The note said the five, who are afraid of being illegally deported, would report the case to the city’s police. It also said they expected the local authorities to investigate the matter and wanted “necessary protection” to prevent any illegal cross-border law enforcement activities in Hong Kong.
Mok, To and the asylum seekers’ lawyer, Robert Tibbo, were not available for comment on Wednesday night.
Snowden was sheltered in Hong Kong in 2013 by a Sri Lankan family of four – Nadeeka Dilrukshi Nonis and Supun Thilina Kellapatha and their two children – and Ajith Pushpakumara, who is a former soldier. They are all waiting for the city’s government to process their protection claims.
The American whistle-blower who leaked sensitive intelligence files was also helped by a Filipino asylum seeker, who has a four-year-old daughter.
The role of the refugees who sheltered Snowden for about two weeks was only reported last September.
Tibbo, who gave legal advice to Snowden and who has represented the three groups of asylum seekers since 2012, previously told the Post that their identities had been revealed to ensure their safety.

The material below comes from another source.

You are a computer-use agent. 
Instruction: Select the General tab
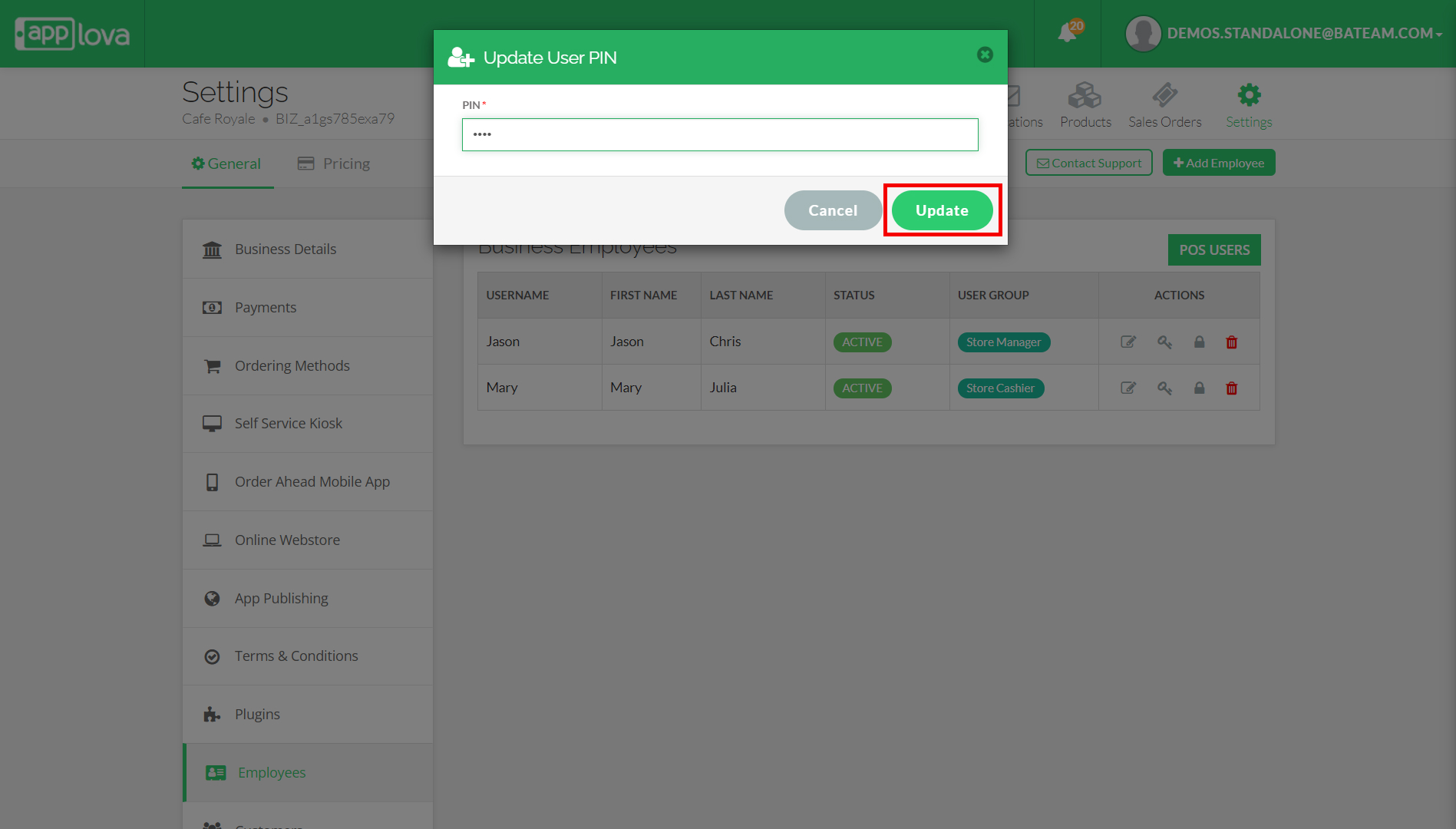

According to the note sent by the local lawmakers, one of the asylum seekers reported that their immediate family members in Sri Lanka had been questioned, harassed and threatened by the Sri Lankan Criminal Investigation Department, the military and government officials.
The statement said they were asked about the address and phone numbers of those who sheltered Snowden in Hong Kong.
“Information on friends and other contacts of such persons were demanded with warnings to comply,” the note read.
The United Nations Committee Against Torture reported last year that the Sri Lankan security forces had “committed widespread or systematic torture, enforced disappearances and other serious human rights violations.”
The UN committee said it was “seriously concerned at the failure of the state party to carry out an institutional reform of the security sector.” (Colombo Gazette)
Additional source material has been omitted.